Publish Date: July 30, 2022
Author: Seubert
Tags: Blog - SeubertU

Safety Focused: August 2022

Avoiding Workplace Safety Complacency

Safety is paramount in the workplace to avoid illness and injury, which is why becoming complacent with safety measures can be so dangerous. Workplace safety complacency is a sense of security in your job that causes you to become less aware of your surroundings. In other words, complacency happens when you go on “autopilot” mode, going through the motions of your job without being fully engaged.

Workplace safety complacency can show itself in many ways. Some signs you may recognize in yourself include:

  • Skipping or forgetting steps in your typical work tasks
  • Experiencing near-miss incidents
  • Feeling a lack of motivation

Some signs you may see in your co-workers include:

  • Changes in attitude
  • Frequent tardiness
  • Shifts in communication, whether it pertains to the frequency or the quality

Safety complacency can lead to workplace accidents in which you or a co-worker may be injured. Complacency can also lead to decreased efficiency, as tasks may have to be redone if they were initially executed incorrectly or insufficiently.

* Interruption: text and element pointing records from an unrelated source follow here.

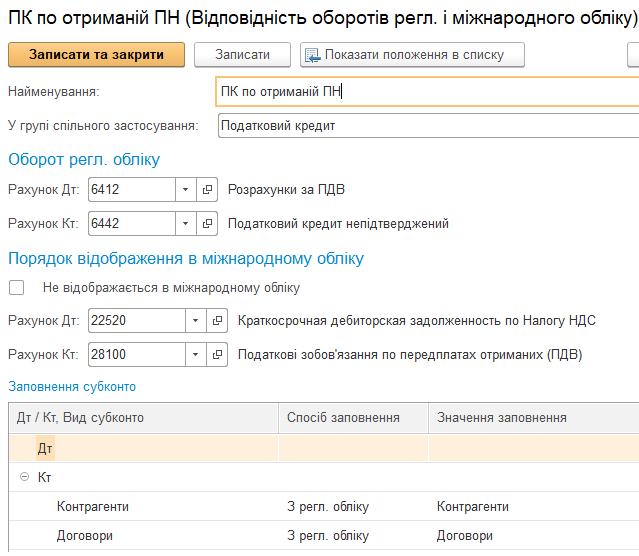Enable 'Не відображається в міжнародному обліку' checkbox
639x556 pixels.
click(x=16, y=288)
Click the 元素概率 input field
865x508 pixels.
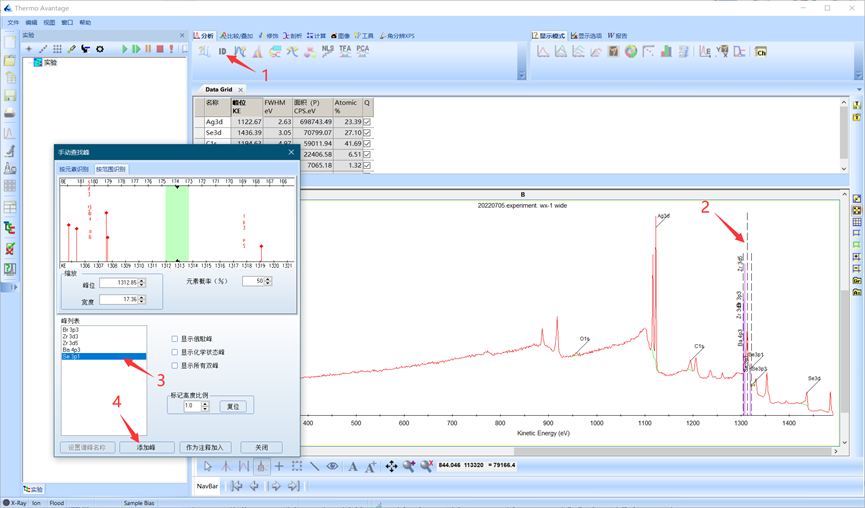pyautogui.click(x=250, y=281)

There are many steps you can take to combat complacency and promote safety at work. Here are some best practices to consider:

  • Focus on your tasks. Even if it is something you have done countless times before, making a conscious effort to focus on each step can help you stay more engaged in the task at hand.
  • Eliminate distractions. Try to limit conversations with co-workers until you are finished with your work, and do not multitask. Keeping your focus on one thing at a time will help you avoid becoming complacent.
  • Switch up your routine, if possible. For example, if you normally check your emails in the afternoon, try checking them in the morning instead. A new routine keeps you on your toes and makes you less likely to become complacent in your work.

For more information on workplace safety complacency, talk to your supervisor.

The Dangers of Drug and Alcohol Use on the Job

Drug and alcohol use in the workplace can have a multitude of negative effects on you, your co-workers and the company as a whole. In fact, employees who use drugs and alcohol take three times as many sick days and are five times more likely to file workers’ compensation claims due to on-site accidents than those who do not use such substances. This can affect companywide safety, productivity and morale.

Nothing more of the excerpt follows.